TEXT PASSAGE

For the most part they don’t speak any English, so I didn’t get to know them like I did the guys from Soweto, who did speak English and were much more aware of American music. And who had more of a typical musician’s chops, unlike General and Tao. Then there’s Ladysmith Black Mambazo, just this fantastic sounding group.

Tell me about them: a Zulu gospel group, obviously all spirit, not at all like ’50s rhythm and blues. Did they express any trepidation about working with a Western pop musician, mixing their sacred with your profane?

No, because they have done that before. They have sung in English, they have many records out. They must have 20, 25 albums. They are a church group—the leader, Joseph Shabalala, is a reverend. They come from the township of Ladysmith, near Durban. They are Zulu. Joseph handles all the choreography.

It’s very much like storytelling. It’s very intricate, and all the songs have choreography. They all dance in unison in very interesting movements. Joseph writes songs about what happens in his life every day. He carries a notebook with him always. He writes phrases and thoughts, and he tends to write songs pretty consistently, and they are what happened to him that day and week.

Tell me about the reservations you had about making the trip. You were, by the book, breaking the letter of the U.N.’s international cultural boycott of South Africa.

The only reservations I had were that I didn’t want this trip to be misconstrued, to be thought in any way to be in support of the policies of the government of South Africa. I wasn’t going to perform, so in that sense I thought it was within the guidelines of the cultural boycott, although technically I wasn’t, as it turned out.

I don’t think the boycott was intended to block black South African musicians from access to the international music community. I think it was to block the white, discriminating community there from outside nourishment. Whether that is an effective means of bringing about social change remains to be seen…

But I certainly support the cultural boycott as a means for the artistic community to express moral outrage. But on the other hand, the de facto black musicians union over there is very frustrated at not being able to get their music heard in the world community They felt they were the victims of a double apartheid, where they were being repressed at home, and then when they were trying to get their music outside, people were resistant to it because they were South African. They just felt that with me, having access to world markets because of being well known, they could get attention.

RECORD SET
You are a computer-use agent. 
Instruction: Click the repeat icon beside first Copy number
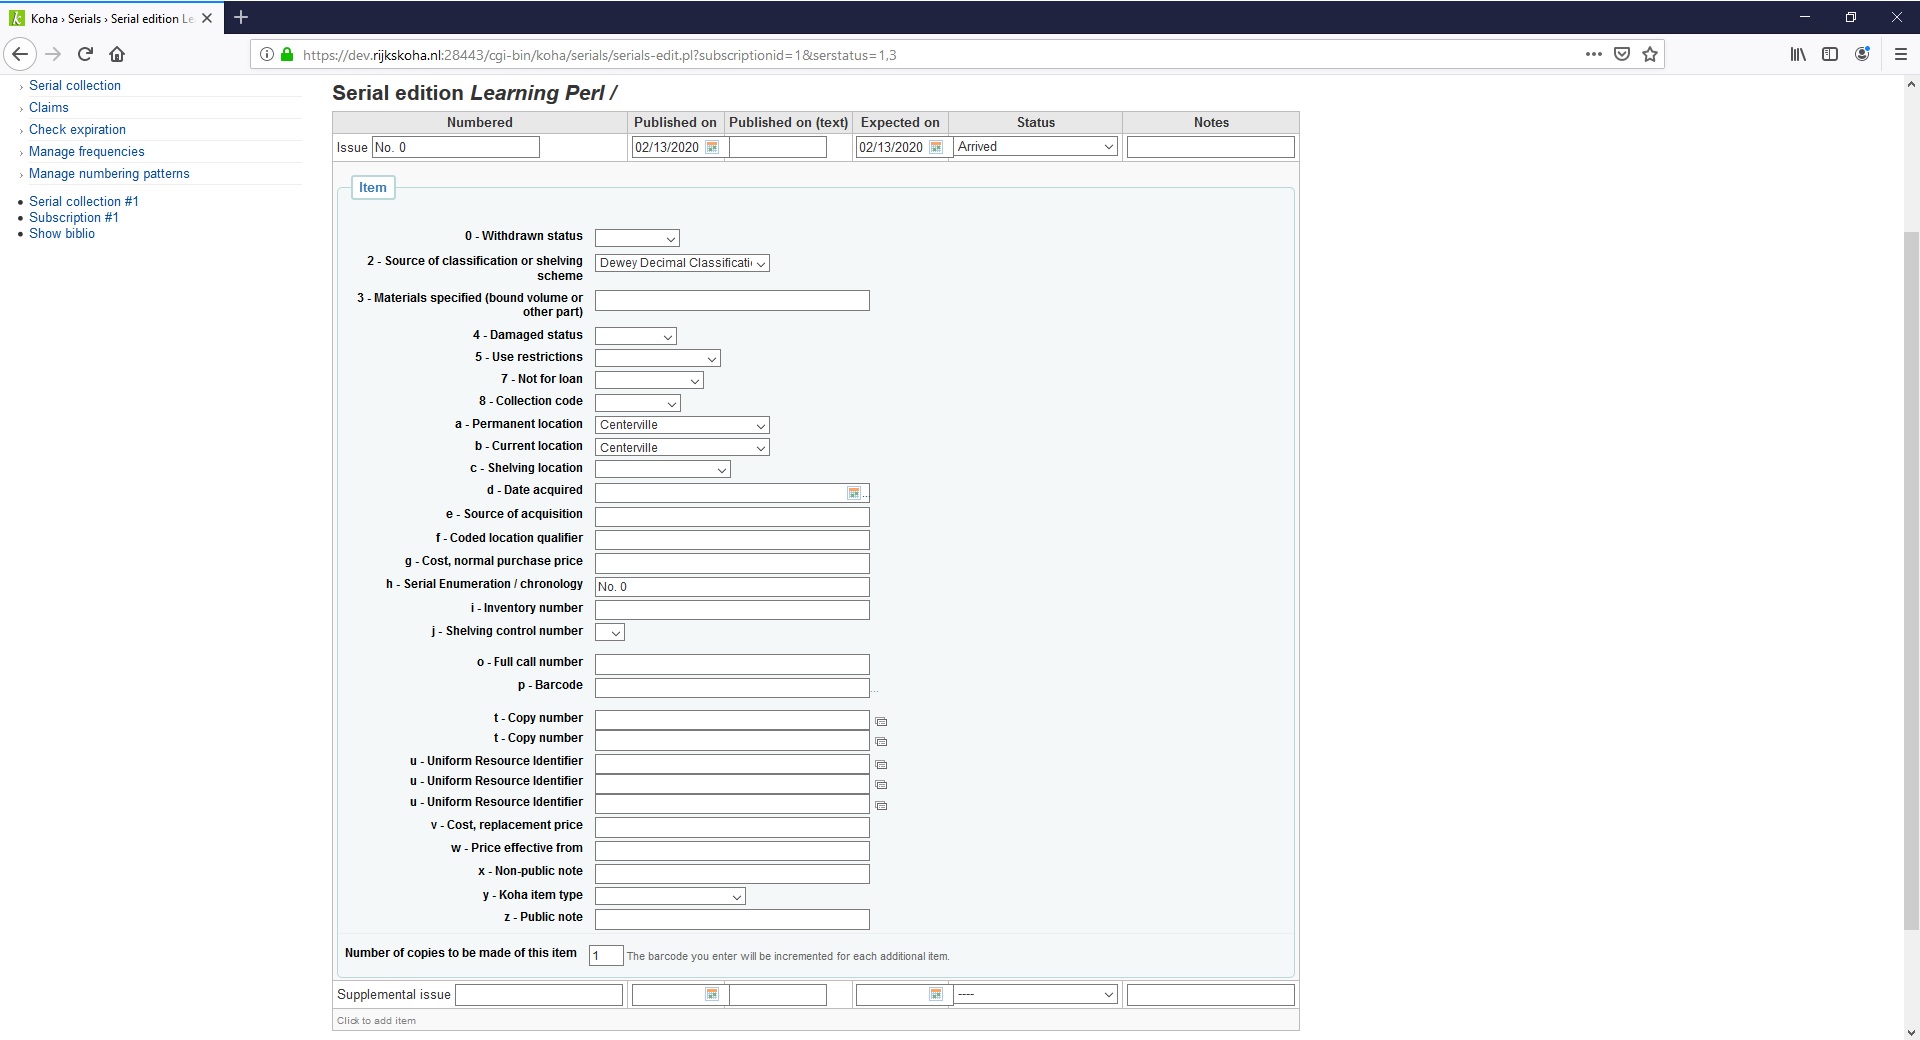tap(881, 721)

--

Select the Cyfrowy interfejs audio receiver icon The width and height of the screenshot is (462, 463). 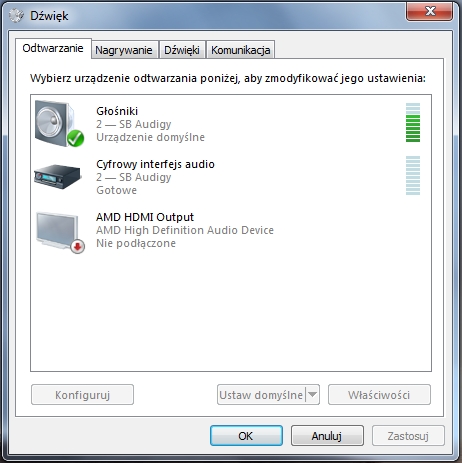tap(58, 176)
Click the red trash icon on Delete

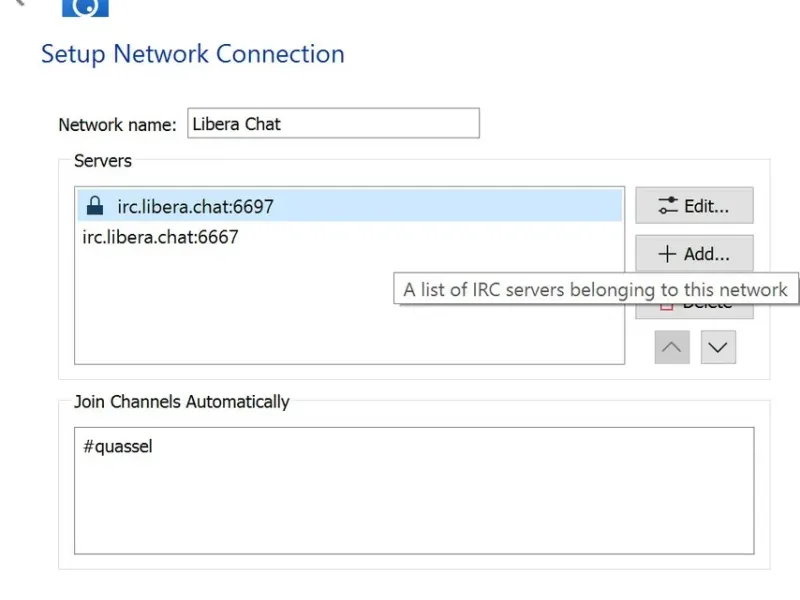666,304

WRITTEN INSTRUCTION
Using the interview, explain in one to three sentences why the speaker believed the trip fell within the guidelines of the cultural boycott.

SOLUTION TO THIS TASK
The speaker was not going to perform during the trip. For that reason, the speaker thought the trip was within the boycott's guidelines.